The study also underscored that in the Curvaradó and Jiguamiandó river basins there were 3,834 hectares planted with palm oil, destined for production of biodiesel.

“The negotiations with the business executives did not occur with equal rights. And they were illegal, because our territory is inalienable and non-embargable,” says Marcos Velásquez, of Nuevo Espacio, one of the humanitarian zones.

The communities hope that, through the partial demobilisation of paramilitaries promoted by the government, their lands will be returned to them as part of the reparations as victims of the illegal armed groups.

But it won’t be that easy – the commercially farmed lands are already in progress.

In a statement issued Jun. 7, the Inter-Ecclesial Commission of Justice and Peace denounced the CI Multifruit company for continuing to expand banana cultivation for export, through the U.S. firm Del Monte.

The local population subsists on their own maize and rice, travelling from the communal humanitarian zones to the plots that belonged to them before they were displaced, and returning at the end of the day, sometimes facing military harassment.

In the CAVIDA community zones they are trying out production of medicinal plants and fruits, but they still lack the capacity to grow crops that assure them a decent livelihood.

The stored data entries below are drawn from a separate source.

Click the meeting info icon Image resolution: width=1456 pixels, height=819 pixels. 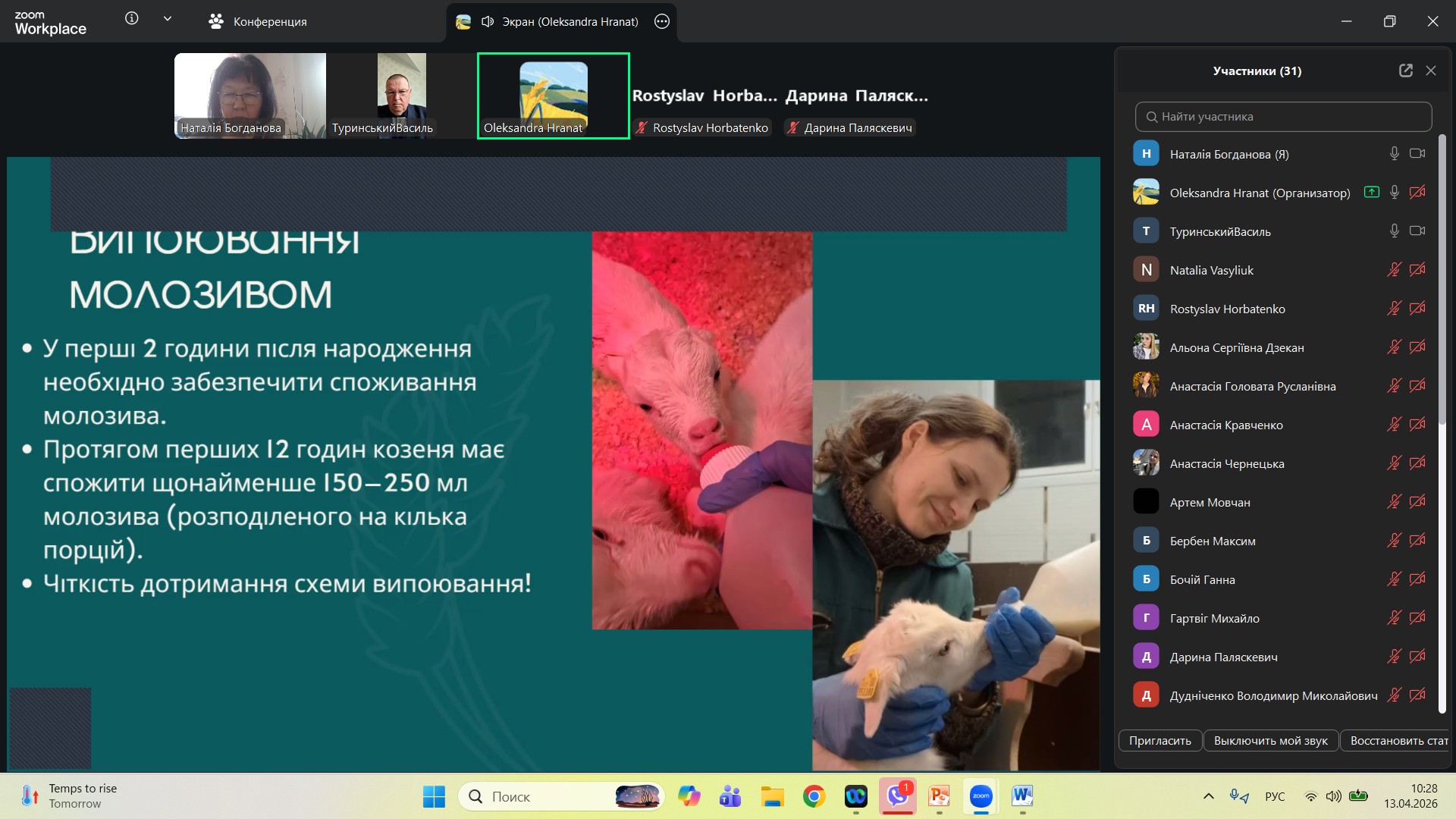[132, 19]
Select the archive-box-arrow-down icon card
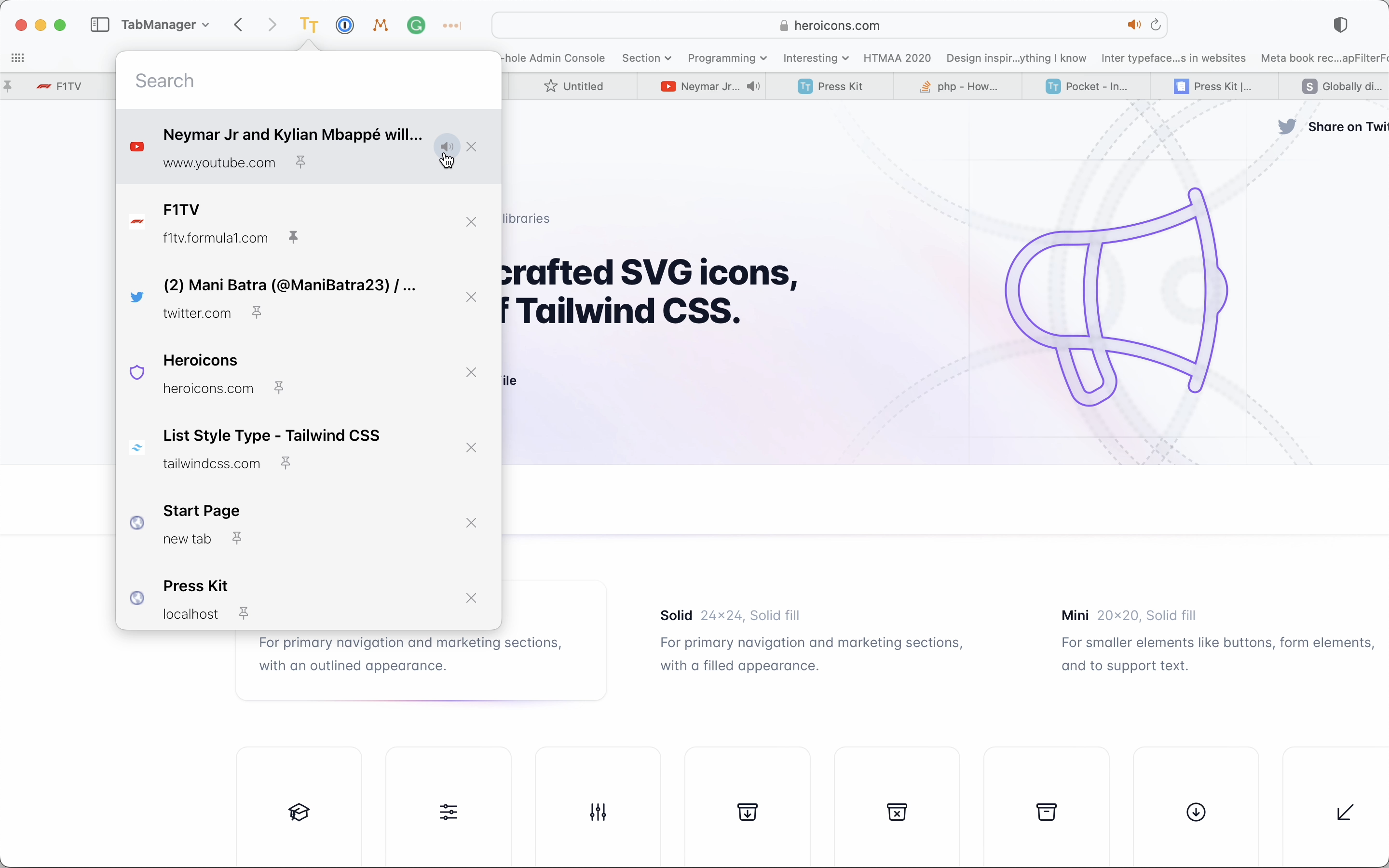Screen dimensions: 1389x868 pyautogui.click(x=747, y=811)
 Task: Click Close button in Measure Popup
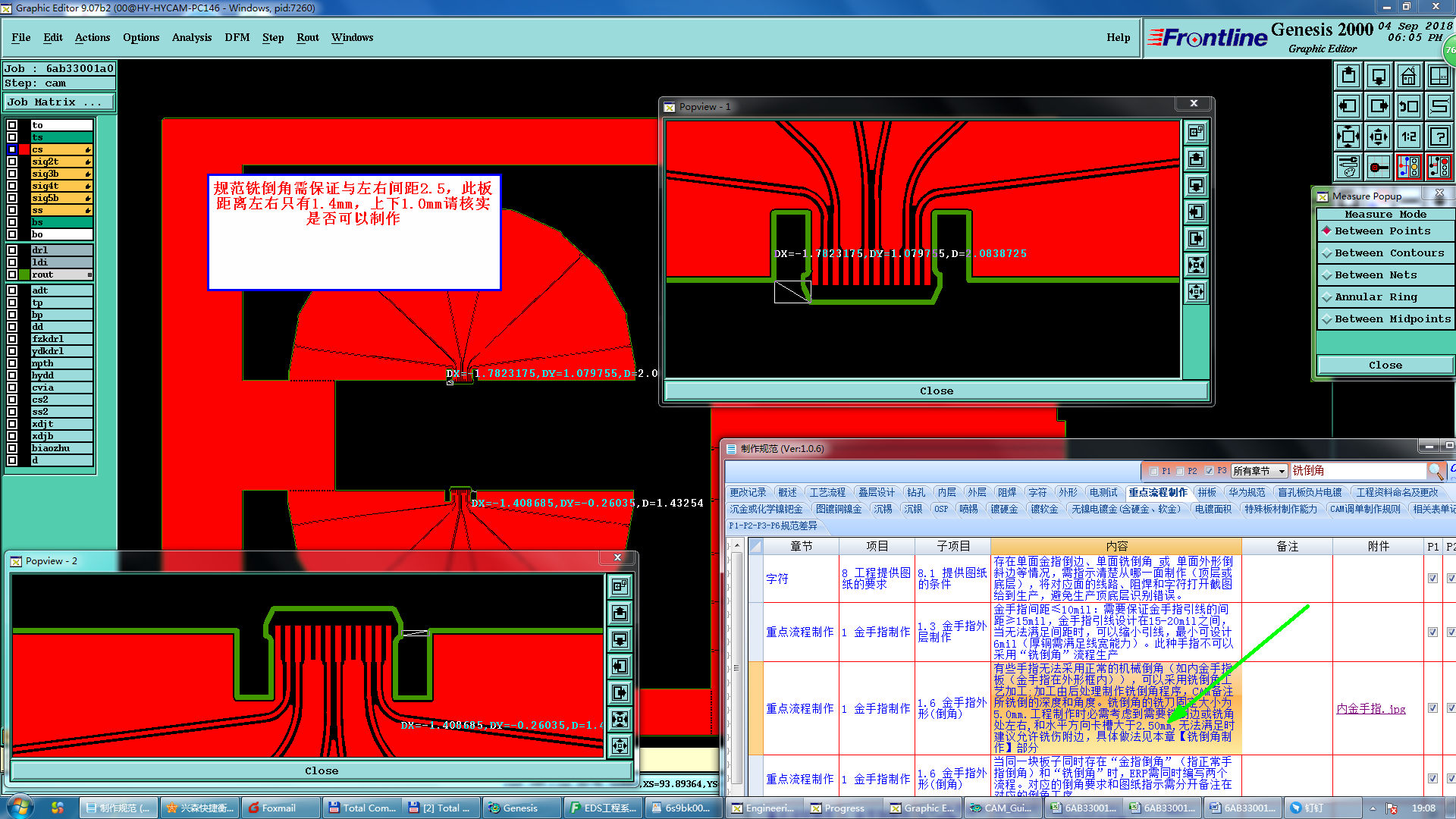coord(1385,365)
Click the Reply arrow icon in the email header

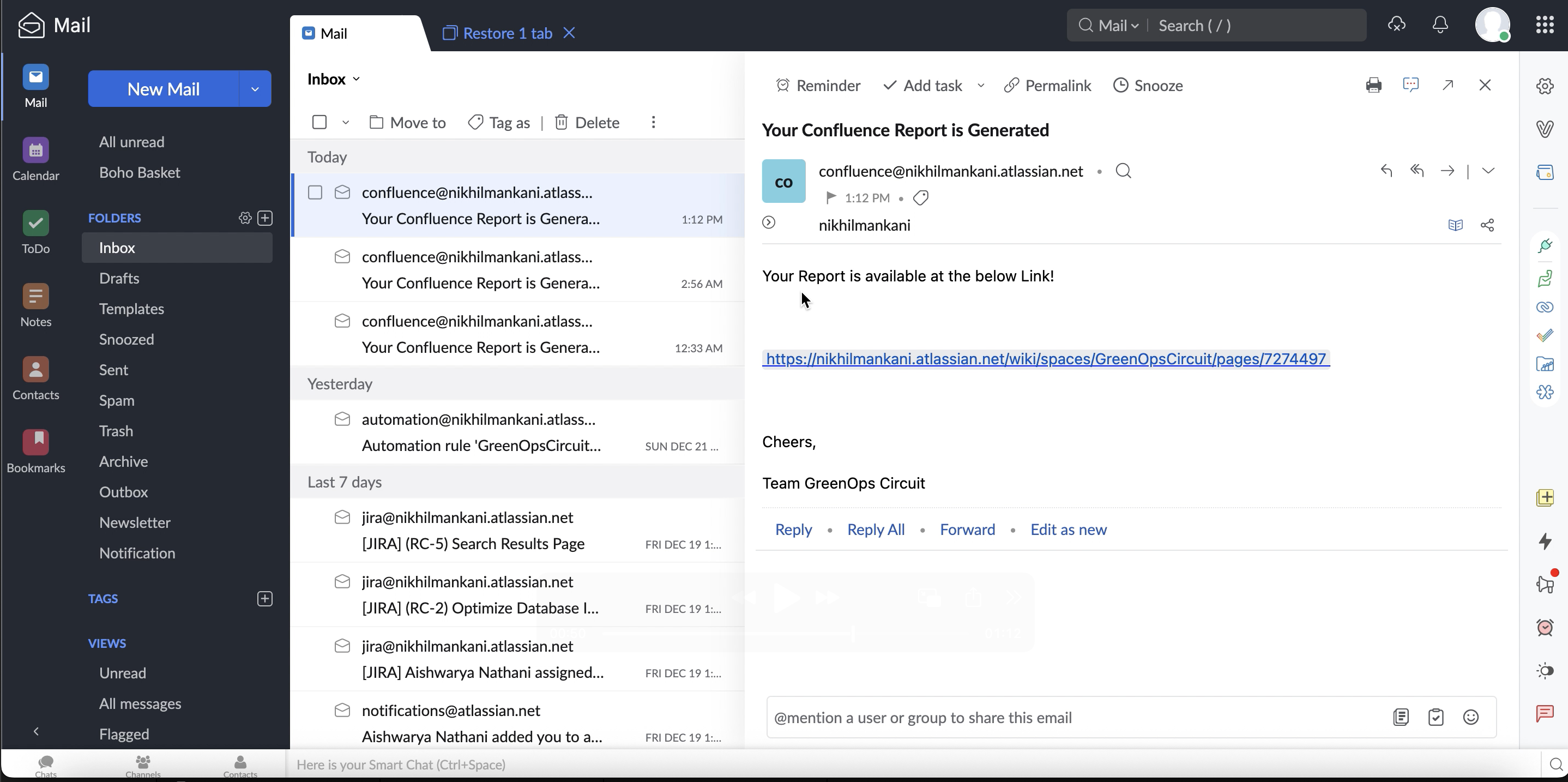1386,171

“They cut a lot of wood here, although it’s small scale,” says Mosquera, worried about the forests, source of sustenance for the local inhabitants.

As the legal representative and leader of the river basin’s residents, he hopes to develop crops of manioc and maize, among others, and to set up a woodworking project that would use wood from the sustainable management of local lumber.

(*This story is part of a series of features on sustainable development by IPS – Inter Press Service, and IFEJ – the International Federation of Environmental Journalists.)